Table 2  Command line settings for afconvert.

Command line parameter

Value

Notes

-s <control mode>

<control mode> = Bit rate control mode: 0 = CBR 1 = ABR 2 = VBR_constrained 3 = VBR

-b <bit rate>

<bit rate> = Total bit rate in bit/s

Not applicable in VBR mode

-u 'vbrq' <quality>

<quality> = VBR quality in the range 0…127

VBR mode only

afconvert Example Usage

A command line to encode a PCM file using ABR mode with 128 kbit/s:

afconvert PCMin.wav AACout.caf –d aac –s 1 –b 128000

A command line to encode a PCM file using VBR mode with VBR quality 64:

afconvert PCMin.wav AACout.caf –d aac –s 3 –u vbrq 64

A command line to encode a PCM file using VBR_constrained mode with 128 kbit/s:

afconvert PCMin.wav AACout.caf –d aac –s 2 –b 128000

More information about the command line options of afconvert can be obtained when entering:

afconvert -h

Certain command line parameters will implicitly set the bit rate control mode as they are only available for one specific mode, this includes the following parameters that are only valid in VBR mode, therefore the encoder will use VBR mode even if the –s 3 parameter is omitted.

-u vbrq <n>

The bitrate parameter –b <n> cannot be used in VBR mode.

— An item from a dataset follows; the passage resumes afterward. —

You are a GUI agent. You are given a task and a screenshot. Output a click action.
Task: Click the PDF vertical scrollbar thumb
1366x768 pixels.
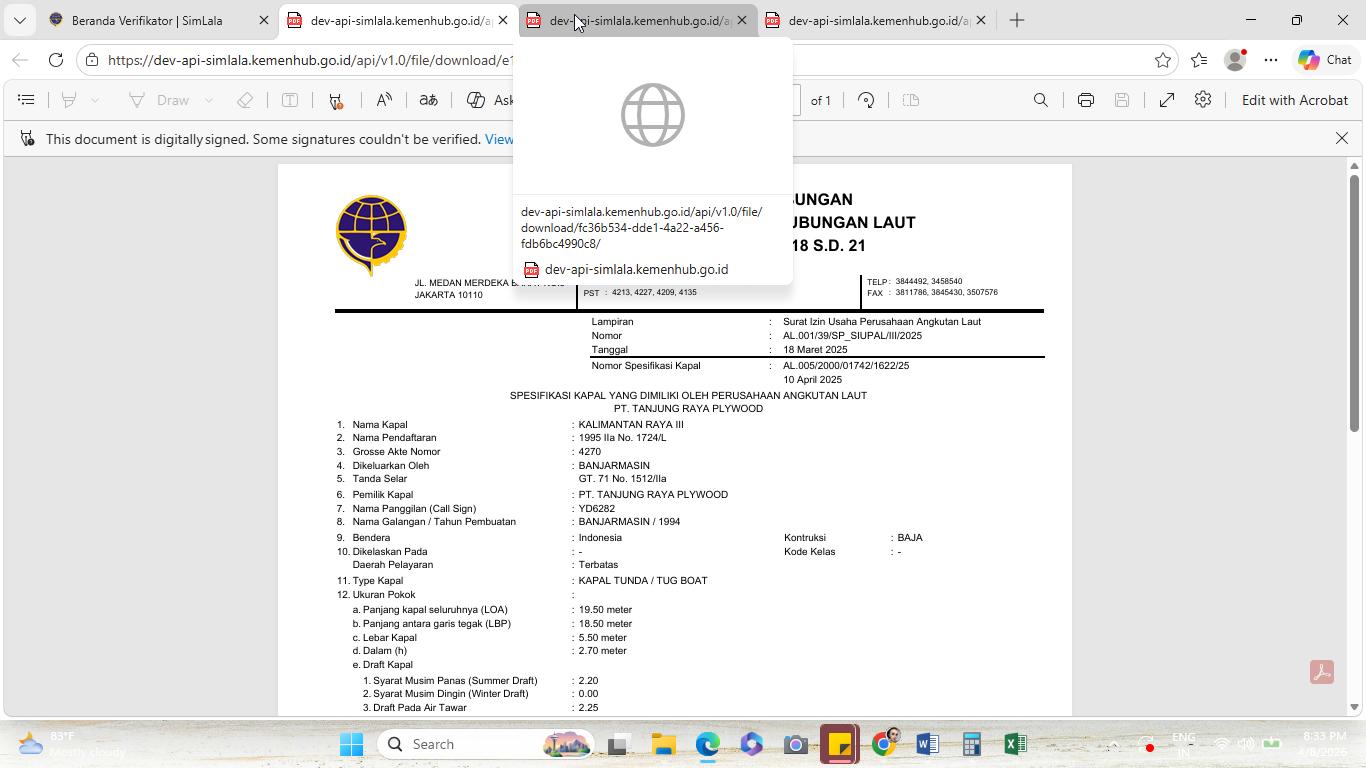coord(1355,303)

The average audio bit rate of a file can be obtained with the command line tool afinfo.

Bit rate control via API

When using the API, the properties available for bit rate control are listed in Table 3. The encoder will be configured according to these property values. The properties can be read as well. This way the user can find out for instance which VBR quality is used when a certain packet size limit is set.

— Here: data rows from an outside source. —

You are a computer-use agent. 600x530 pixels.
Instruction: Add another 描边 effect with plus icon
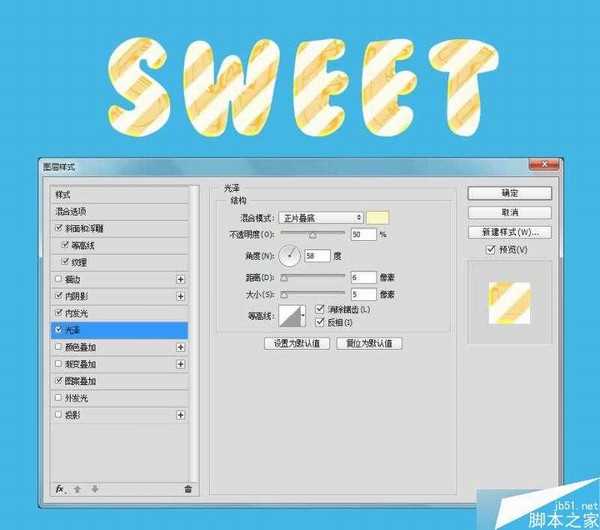[x=181, y=279]
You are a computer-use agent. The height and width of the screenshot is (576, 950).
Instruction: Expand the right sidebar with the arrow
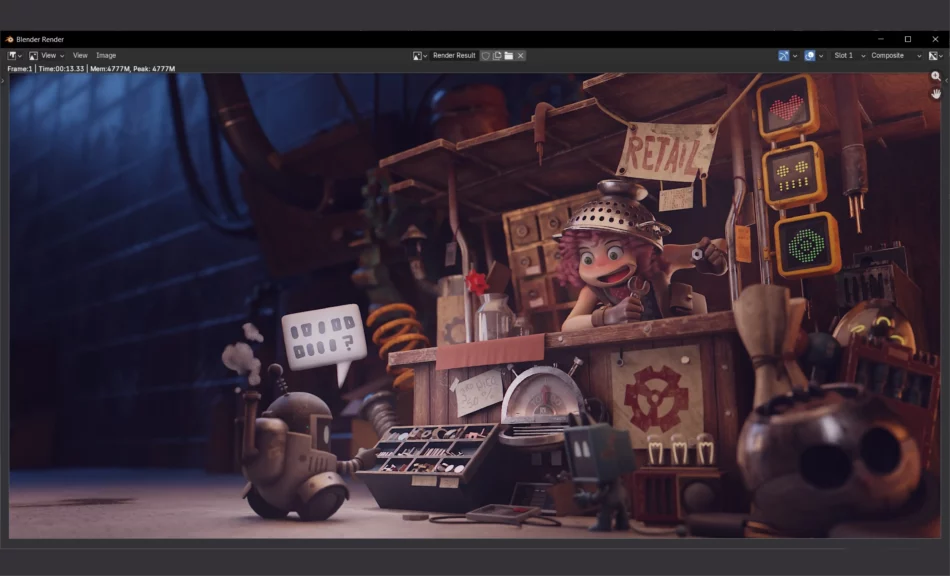coord(946,80)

Table 3  Bit rate control via API.

API Property

Value

Notes

kAudioCodecPropertyBitRateControlMode

<control mode> = Bit rate control mode: 0 = CBR 1 = ABR 2 = VBR_constrained 3 = VBR

kAudioCodecPropertyCurrentTargetBitRate

<bit rate> = Total bit rate in bit/s

Not applicable in VBR mode

kAudioCodecPropertySoundQualityForVBR

<quality> = VBR quality in the range 0…127

VBR mode only

kAudioCodecPropertyPacketSizeLimitForVBR

<size limit> = packet size limit in bits

VBR mode only

Summary

Apple’s AAC encoder provides four bit rate control modes as described below. The first three are based on a target bit rate while the fourth is based on a quality target.

Constant Bit Rate (CBR)

This mode achieves a constant target bit rate and is compliant with the CBR mode specified in the MPEG-4 standard. This mode is suitable for constant-bit-rate network transmission when decoding in real-time with a fixed end-to-end audio delay. However, due to the strict constant bit rate constraint, this mode results in lower audio quality and higher complexity than other encoding modes.

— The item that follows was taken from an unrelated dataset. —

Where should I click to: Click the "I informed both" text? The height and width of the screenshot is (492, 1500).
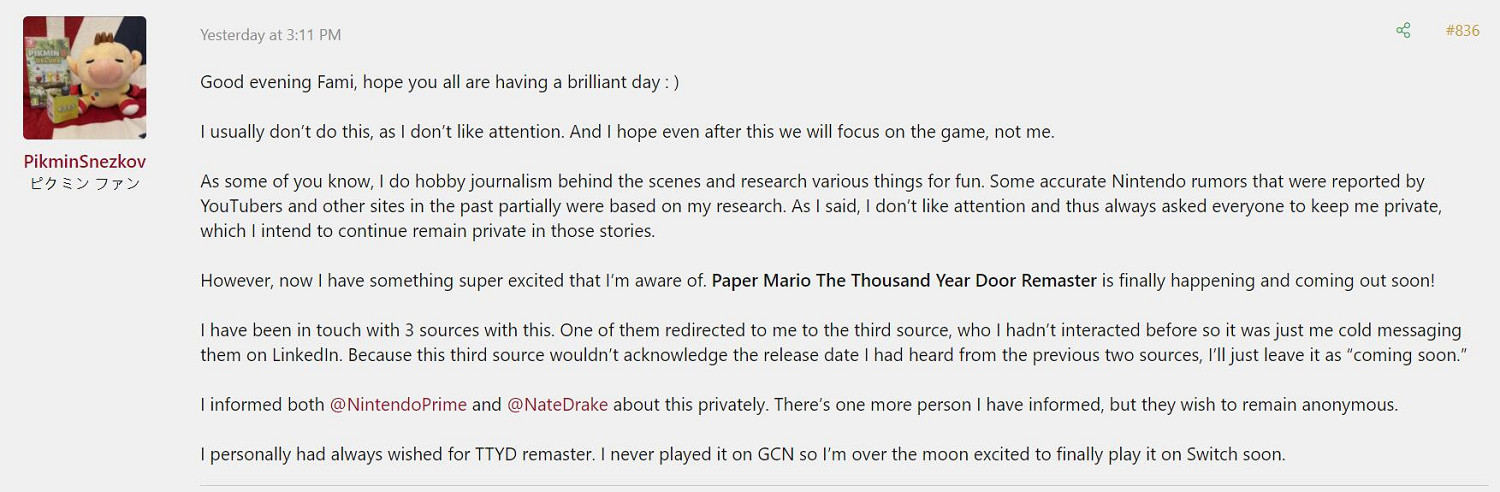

Average Bit Rate (ABR) - Default Mode

-- Recommended for controlling file size --

A target bit rate is achieved over a long-term average (typically after the first few seconds of encoding). Unlike CBR mode, this mode does not provide constant delay when using constant bit rate transmission, but this mode provides almost best global quality while still being able to strictly control the resulting file size.

Variable Bit Rate But Constrained (VBR_Constrained)

-- Recommended as a compromise between VBR and ABR --

This mode is similar to VBR but limits the average bit rate variation. The lower limit is the user-selected bit rate. Higher bit rate is adapted for difficult audio.

Variable Bit Rate (VBR)

-- Recommended for controlling the audio quality --

The audio signal is encoded with constant quality and virtually no bit rate constraints. This is the best mode to achieve consistent audio quality with the lowest overall bit rate.

A packet size limit can be applied in this mode if required for real-time transmission.



Document Revision History


DateNotes
2012-10-16

Updated text + added illustrations and API control information.

2012-08-22

New document that explains AAC encoder strategies and guides the user when selecting a specific encoding strategy for a given application.